D'après cette proposition, le personnel infirmier se déplacerait vers Grand-Sault et Saint-Quentin depuis Edmundston pour administrer les traitements de chimiothérapie aux patients, plutôt que ceux-ci soient obligés de se rendre à Edmundston ou à Campbellton.

Le président-directeur général du Réseau, Gilles Lanteigne, affirme qu’un financement supplémentaire de 120 000 $ sera apporté pour mettre en oeuvre la solution de Vitalité.

« On va être capable d'assurer la qualité parce qu’on aura des infirmières qualifiées et compétentes qui vont être capables de maintenir leur certification parce que le volume va être là. On va aussi s’assurer que le transport soit fait de façon sécuritaire », souligne Gilles Lanteigne.

Du côté du Comité communautaire de la santé de l’Hôpital général de Grand-Sault, le président Guildo Godbout s’inquiète de la solution proposée où une infirmière fera la navette d’Edmundston à Grand-Sault.

M.Godbout craint que si un membre du personnel tombe malade, qu’il ne soit pas remplacé et que le service ne soit plus offert.

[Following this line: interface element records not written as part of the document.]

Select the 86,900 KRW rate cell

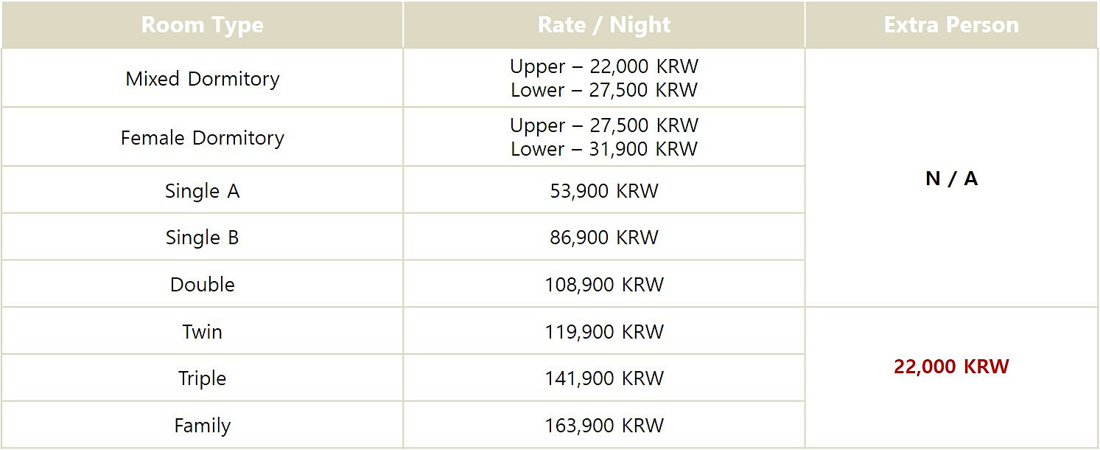(604, 237)
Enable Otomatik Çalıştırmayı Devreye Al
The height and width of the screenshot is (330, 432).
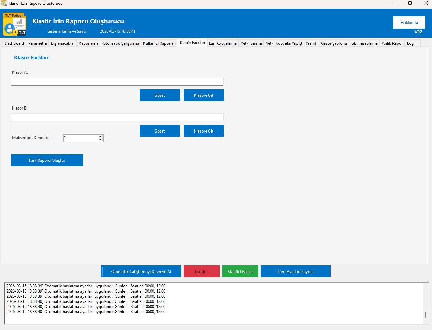click(141, 272)
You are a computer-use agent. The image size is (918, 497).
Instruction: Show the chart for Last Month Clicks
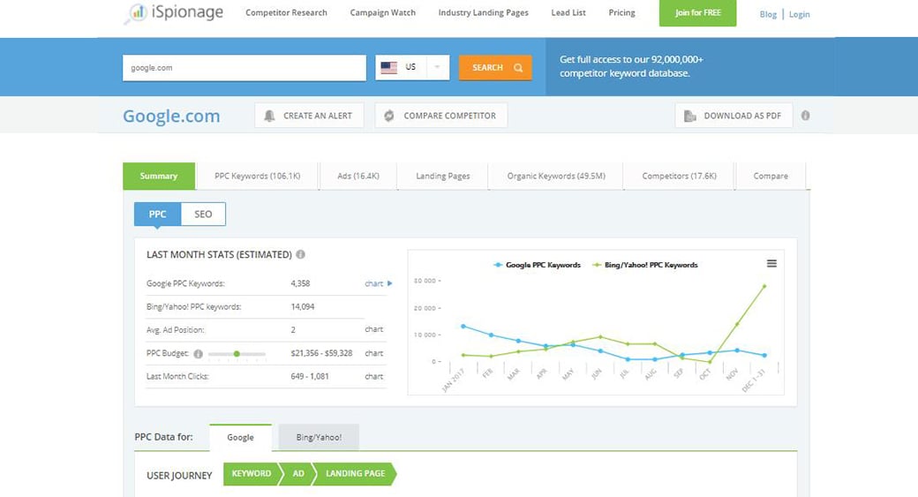pos(373,376)
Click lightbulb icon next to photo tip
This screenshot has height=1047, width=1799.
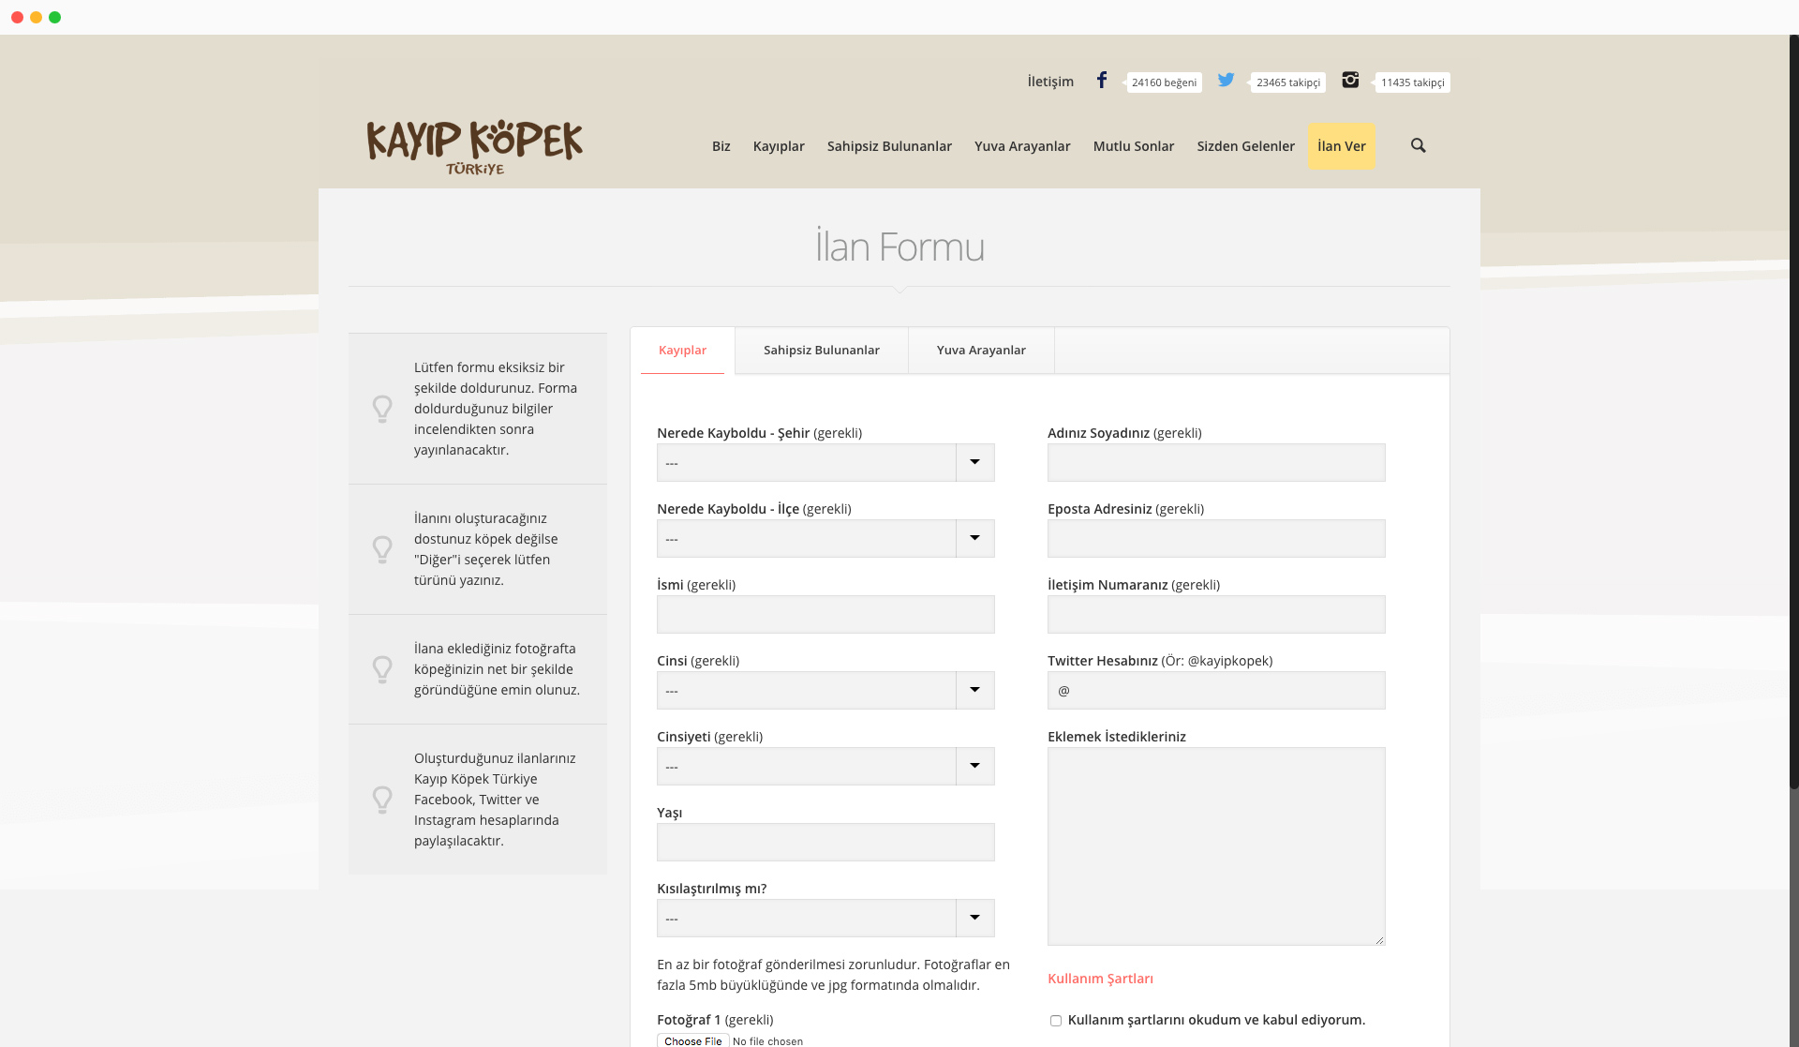click(x=382, y=669)
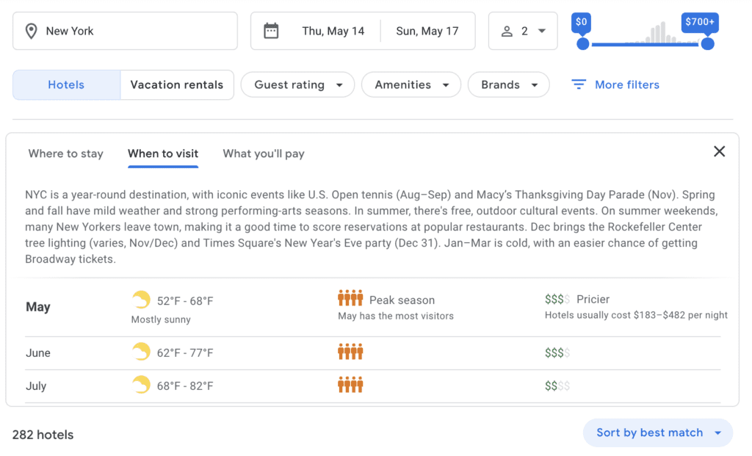The height and width of the screenshot is (456, 752).
Task: Click the More filters link
Action: coord(626,84)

Le Réseau de santé Vitalité avait annoncé le mois dernier qu'il devait cesser d'offrir les soins de chimiothérapie aux hôpitaux de Grand-Sault et de Saint-Quentin, notamment parce que le nombre de traitements y était trop faible pour que les infirmières qui les administrent puissent maintenir leur niveau de compétence.

Cette décision avait soulevé un tollé dans la population et entraîné l'intervention des élus. La semaine dernière, le premier ministre Brian Gallant s'est prononcé fermement contre l'abandon des services.